### Cosa fare
Nell'estratto selezionato, quali due punti fondamentali vanno mantenuti fermi nell'elaborare un'immagine pluralista delle culture?

### Estratto selezionato
════════════════════

Dobbiamo abbandonare il modello di sviluppo occidentale, l’idea che sia un modello in sé completo e autosufficiente, ed elaborare invece un’immagine pluralista delle culture, mantenendo fermi due punti fondamentali: il principio razionale e quello dei diritti umani. Non si tratta di difendere un certo sistema politico, il parlamentarismo per esempio, ma di riconoscere la centralità dell’universalismo del soggetto. Per farlo, noi europei dobbiamo aprirci più consapevolmente al resto del mondo, e viceversa. Altrimenti il richiamo all’universalismo rischia di portarci, ancora una volta, al modello dell’ancien régime, o se vogliamo al modello westfaliano della guerra permanente. Una guerra permanente che la globalizzazione ha senz’altro favorito.
A proposito di globalizzazione: una delle idee ricorrenti nella letteratura accademica e giornalistica, è che gli Stati-nazione siano semplici spettatori dei processi della globalizzazione economica, alla cui direzione non avrebbero partecipato in alcun modo, e che tali processi avrebbero ormai compromesso l’efficacia delle iniziative di Stati e movimenti sociali. Lei ha scritto invece che dovremmo smetterla di “ripetere il catechismo del pensiero unico, la cui idea centrale, condivisa tanto dagli avversari quanto dai sostenitori, è che la globalizzazione dell’economia rende impotenti gli Stati nazionali e i movimenti sociali”. In che senso “la globalizzazione dell’economia non elimina la nostra capacità d’azione politica”?

════════════════════

### Materiale raccolto
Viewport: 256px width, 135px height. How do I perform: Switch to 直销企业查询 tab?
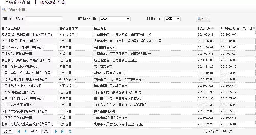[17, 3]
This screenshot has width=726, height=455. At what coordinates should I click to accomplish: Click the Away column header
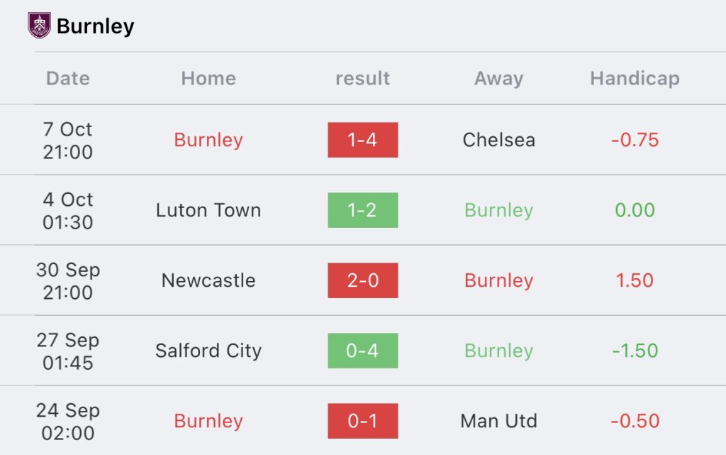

════════════════════

### Risultato seguente
Il principio razionale e quello dei diritti umani.